▶ [Directions]: Copy every one of the records below word for word, keeping each line as it appears.

--- start Excerpted records ---

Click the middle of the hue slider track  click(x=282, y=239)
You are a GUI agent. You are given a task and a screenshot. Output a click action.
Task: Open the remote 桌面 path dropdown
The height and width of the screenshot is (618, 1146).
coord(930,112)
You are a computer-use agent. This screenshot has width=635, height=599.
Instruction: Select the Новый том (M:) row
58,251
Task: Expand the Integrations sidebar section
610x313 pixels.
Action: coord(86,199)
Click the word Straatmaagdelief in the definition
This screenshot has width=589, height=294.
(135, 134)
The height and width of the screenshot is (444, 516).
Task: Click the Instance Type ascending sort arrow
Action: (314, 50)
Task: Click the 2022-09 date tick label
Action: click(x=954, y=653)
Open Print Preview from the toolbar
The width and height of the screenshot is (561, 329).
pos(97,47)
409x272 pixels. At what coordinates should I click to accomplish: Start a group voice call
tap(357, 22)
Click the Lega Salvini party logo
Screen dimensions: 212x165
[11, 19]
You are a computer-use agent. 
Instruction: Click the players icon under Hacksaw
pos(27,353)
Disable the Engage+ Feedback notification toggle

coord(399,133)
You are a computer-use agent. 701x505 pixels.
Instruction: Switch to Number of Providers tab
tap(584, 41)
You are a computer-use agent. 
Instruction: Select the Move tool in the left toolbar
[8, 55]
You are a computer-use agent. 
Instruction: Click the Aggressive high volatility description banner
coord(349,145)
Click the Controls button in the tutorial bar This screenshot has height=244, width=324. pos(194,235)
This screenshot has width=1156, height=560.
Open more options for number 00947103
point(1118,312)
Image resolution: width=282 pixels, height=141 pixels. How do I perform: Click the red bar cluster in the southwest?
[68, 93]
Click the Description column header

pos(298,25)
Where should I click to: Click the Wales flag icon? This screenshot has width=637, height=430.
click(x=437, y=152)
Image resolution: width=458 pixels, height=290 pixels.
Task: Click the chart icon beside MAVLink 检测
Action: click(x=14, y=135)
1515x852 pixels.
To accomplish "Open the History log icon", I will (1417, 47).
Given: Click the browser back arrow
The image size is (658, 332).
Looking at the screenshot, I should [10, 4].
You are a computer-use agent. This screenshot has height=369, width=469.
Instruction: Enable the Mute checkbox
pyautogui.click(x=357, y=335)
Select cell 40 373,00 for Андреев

--- end Excerpted records ---

▶ [Result of the exercise]:
Click the middle of the hue slider track  click(x=282, y=239)
You are a GUI agent. You are given a task and a screenshot. Output a click action.
Task: Open the remote 桌面 path dropdown
The height and width of the screenshot is (618, 1146).
coord(930,112)
You are a computer-use agent. This screenshot has width=635, height=599.
Instruction: Select the Новый том (M:) row
58,251
Task: Expand the Integrations sidebar section
610x313 pixels.
Action: coord(86,199)
Click the word Straatmaagdelief in the definition
This screenshot has width=589, height=294.
(135, 134)
The height and width of the screenshot is (444, 516).
Task: Click the Instance Type ascending sort arrow
Action: (314, 50)
Task: Click the 2022-09 date tick label
Action: click(x=954, y=653)
Open Print Preview from the toolbar
The width and height of the screenshot is (561, 329).
pos(97,47)
409x272 pixels. At what coordinates should I click to accomplish: Start a group voice call
tap(357, 22)
Click the Lega Salvini party logo
Screen dimensions: 212x165
[11, 19]
You are a computer-use agent. 
Instruction: Click the players icon under Hacksaw
pos(27,353)
Disable the Engage+ Feedback notification toggle

coord(399,133)
You are a computer-use agent. 701x505 pixels.
Instruction: Switch to Number of Providers tab
tap(584, 41)
You are a computer-use agent. 
Instruction: Select the Move tool in the left toolbar
[8, 55]
You are a computer-use agent. 
Instruction: Click the Aggressive high volatility description banner
coord(349,145)
Click the Controls button in the tutorial bar This screenshot has height=244, width=324. pos(194,235)
This screenshot has width=1156, height=560.
Open more options for number 00947103
point(1118,312)
Image resolution: width=282 pixels, height=141 pixels. How do I perform: Click the red bar cluster in the southwest?
[68, 93]
Click the Description column header

pos(298,25)
Where should I click to: Click the Wales flag icon? This screenshot has width=637, height=430.
click(x=437, y=152)
Image resolution: width=458 pixels, height=290 pixels.
Task: Click the chart icon beside MAVLink 检测
Action: click(x=14, y=135)
1515x852 pixels.
To accomplish "Open the History log icon", I will (1417, 47).
Given: Click the browser back arrow
The image size is (658, 332).
Looking at the screenshot, I should [10, 4].
You are a computer-use agent. This screenshot has height=369, width=469.
Instruction: Enable the Mute checkbox
pyautogui.click(x=357, y=335)
Select cell 40 373,00 for Андреев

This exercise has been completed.